• **Work order**
Print, exactly and with no pictures, the line containing "Task: Click the vrpn_server.vcxproj file icon" and each line after it to the end of the entries below.

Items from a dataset

________________________________________

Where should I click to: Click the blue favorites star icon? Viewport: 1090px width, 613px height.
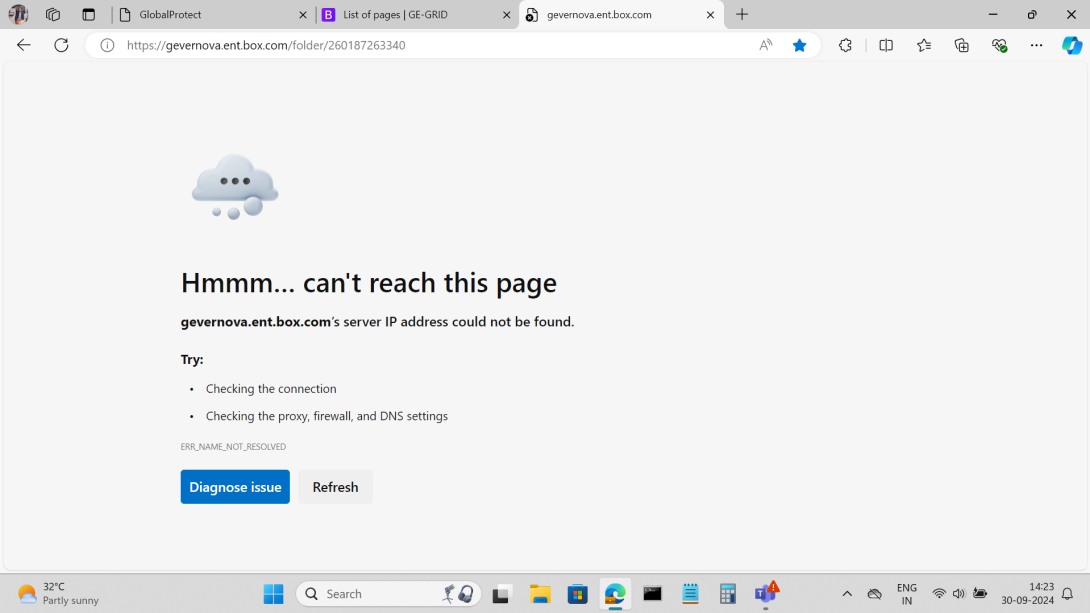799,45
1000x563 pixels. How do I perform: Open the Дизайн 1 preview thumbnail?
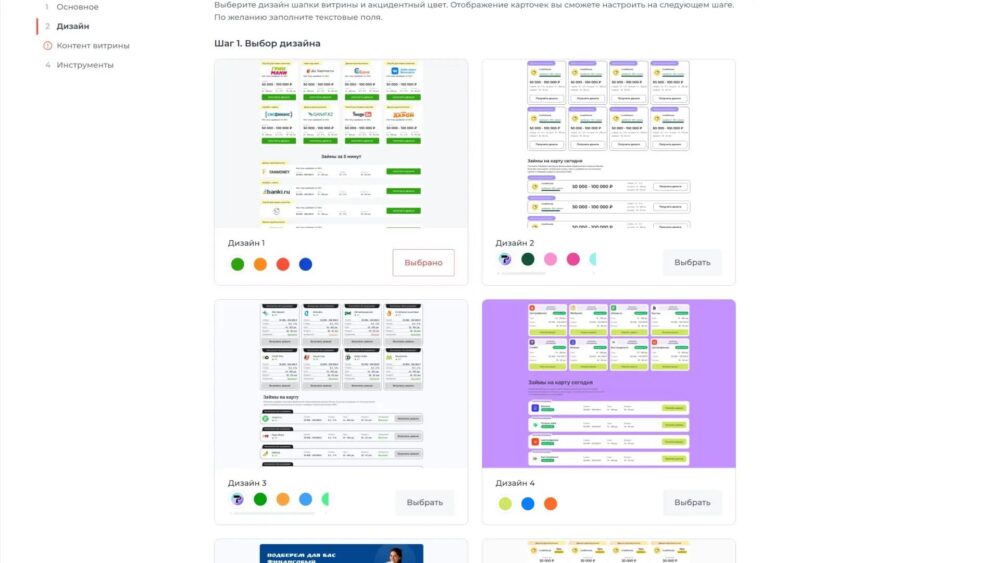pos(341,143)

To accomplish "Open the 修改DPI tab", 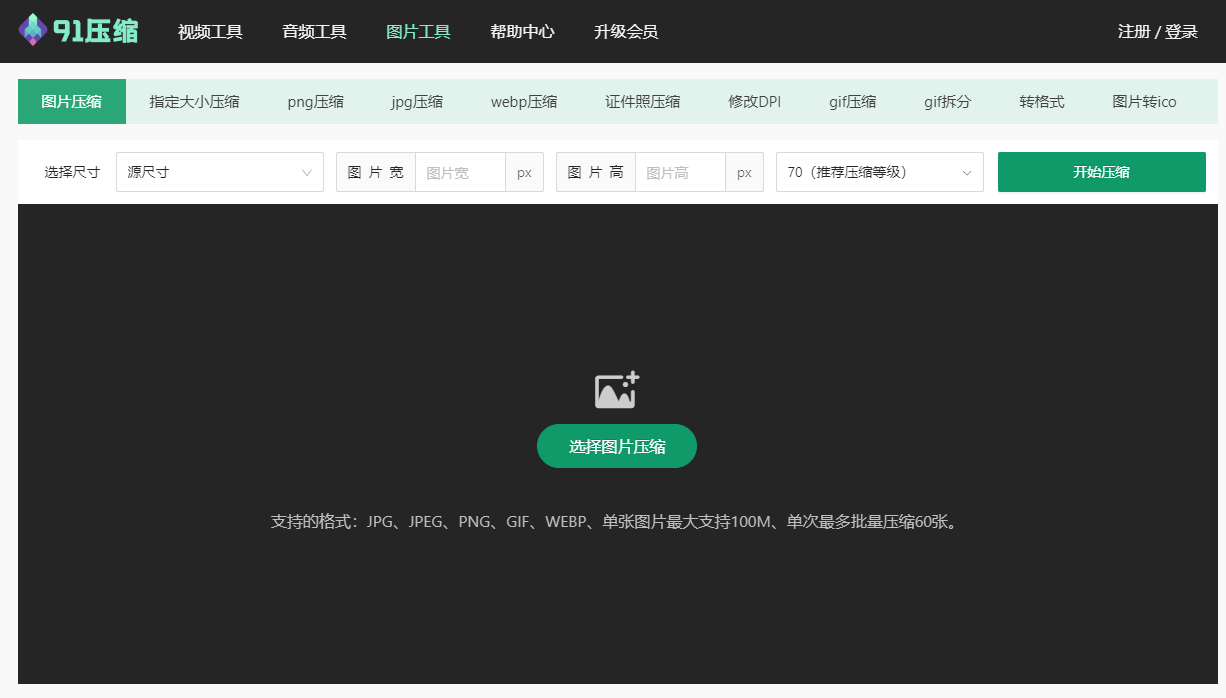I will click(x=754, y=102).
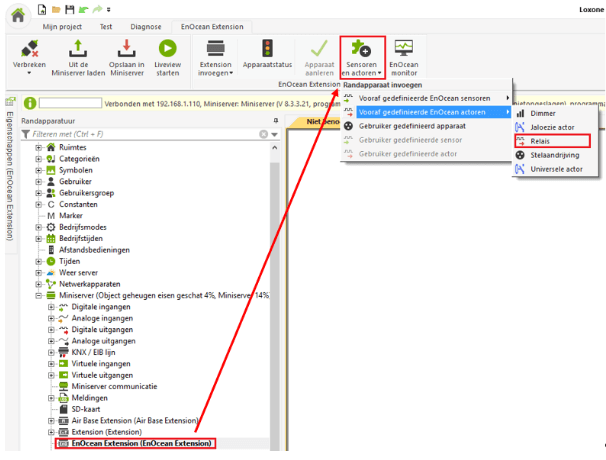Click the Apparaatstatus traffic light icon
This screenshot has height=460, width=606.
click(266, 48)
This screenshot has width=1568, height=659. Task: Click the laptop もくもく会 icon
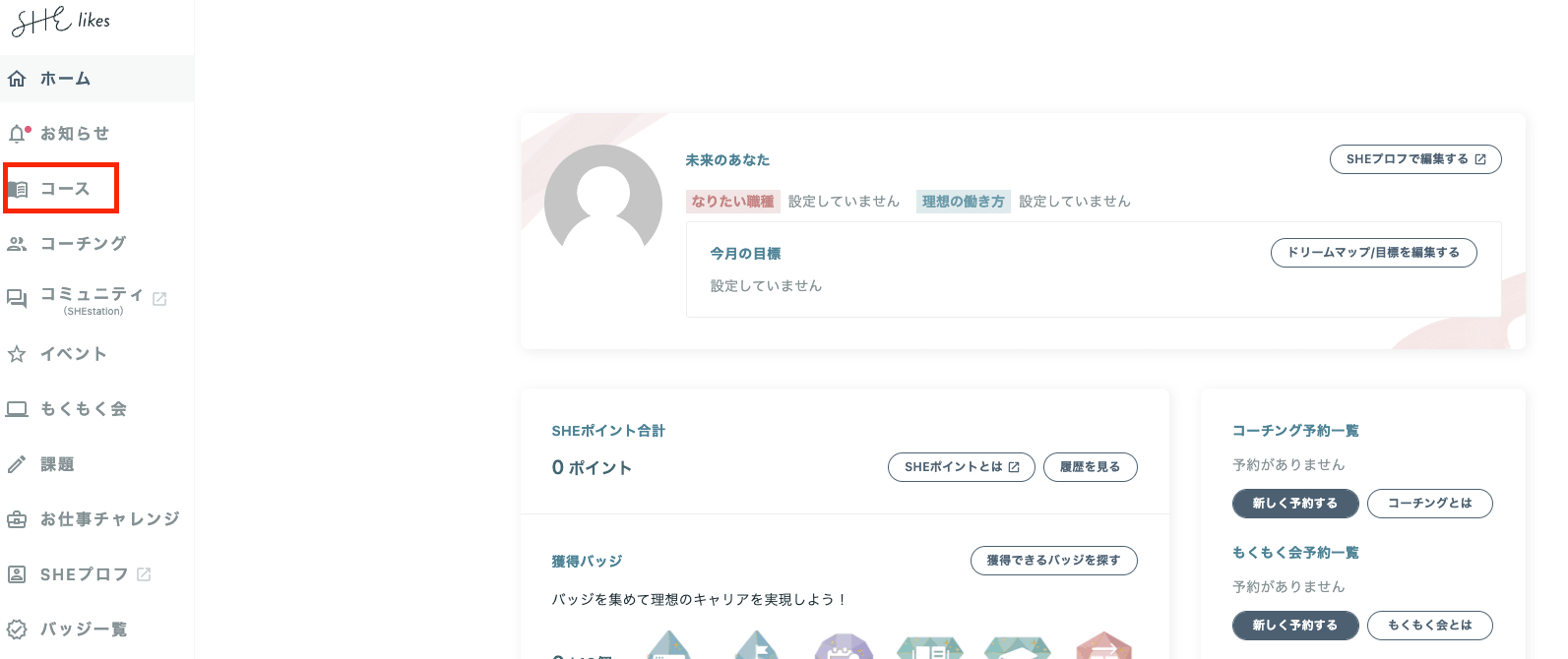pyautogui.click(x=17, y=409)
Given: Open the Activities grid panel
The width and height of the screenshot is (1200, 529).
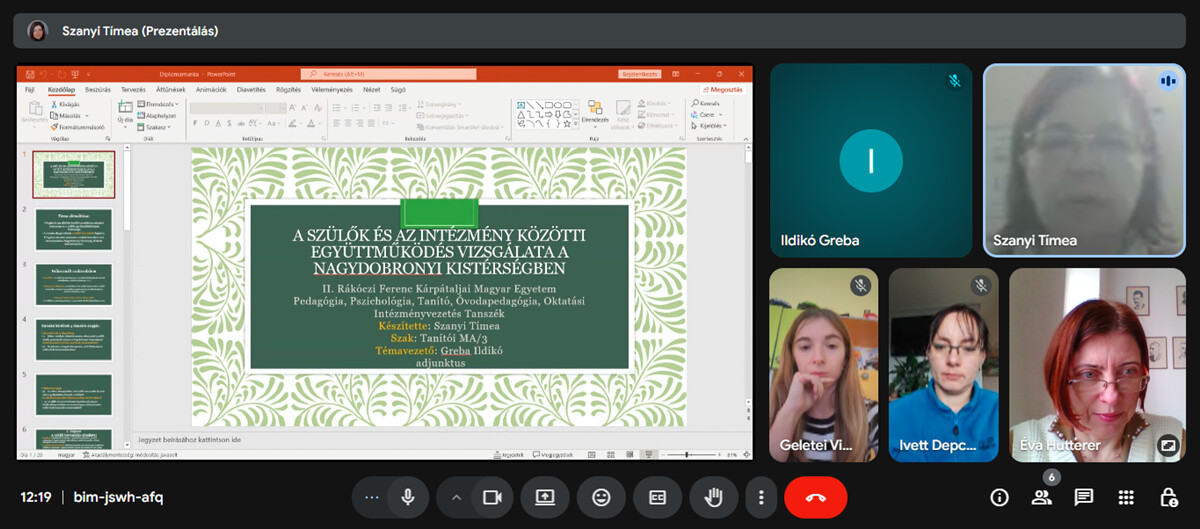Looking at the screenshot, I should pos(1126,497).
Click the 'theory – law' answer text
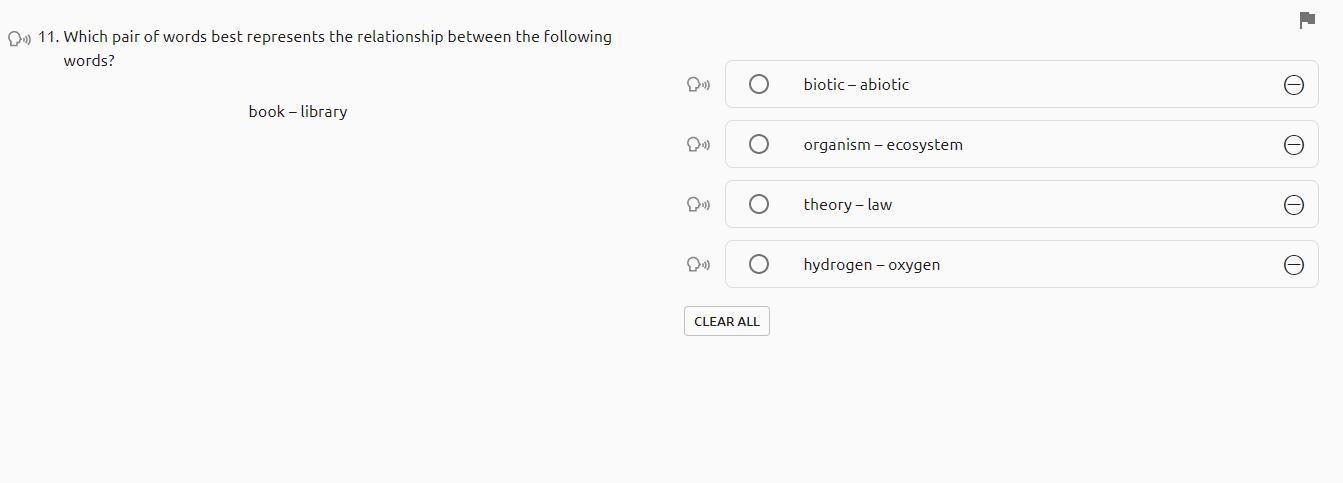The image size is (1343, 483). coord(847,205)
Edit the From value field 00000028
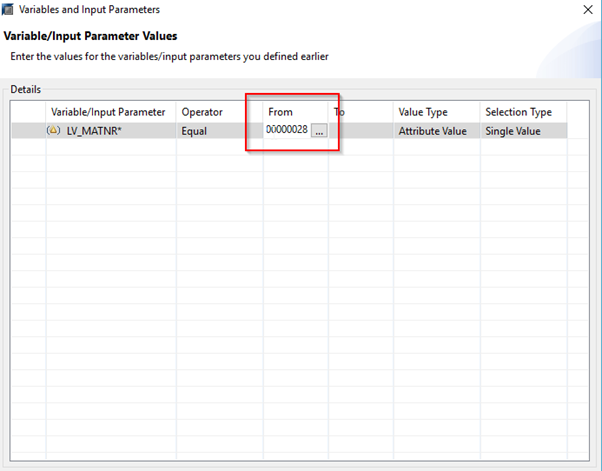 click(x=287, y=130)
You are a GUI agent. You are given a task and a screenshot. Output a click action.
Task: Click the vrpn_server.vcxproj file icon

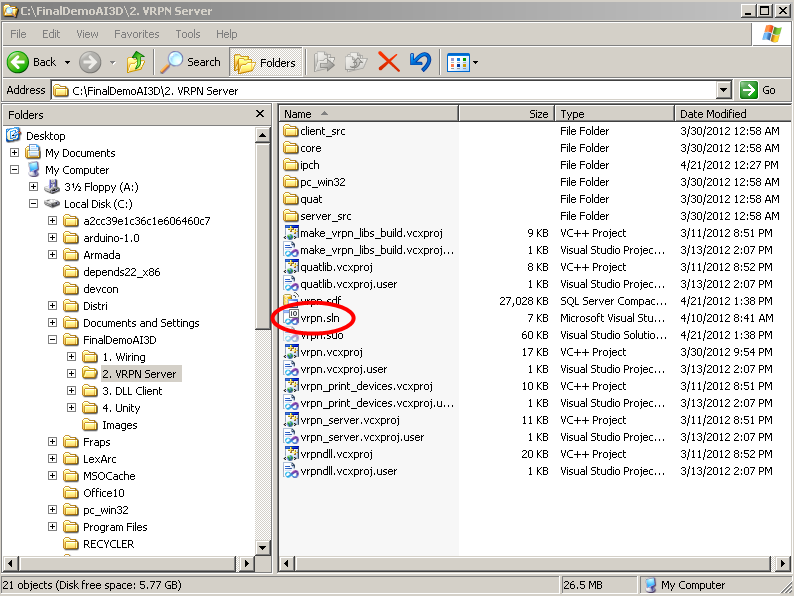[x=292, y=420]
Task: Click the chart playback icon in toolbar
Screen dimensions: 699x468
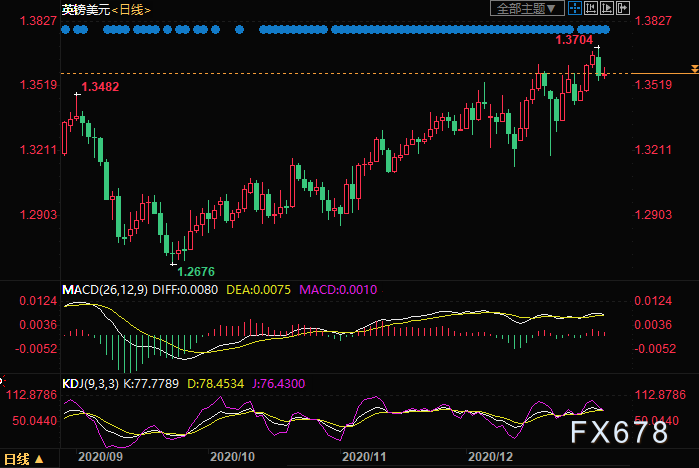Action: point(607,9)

________________________________________

• **Response to this exercise**
Task: Click the vrpn_server.vcxproj file icon

[x=292, y=420]
Task: Click the chart playback icon in toolbar
Screen dimensions: 699x468
Action: point(607,9)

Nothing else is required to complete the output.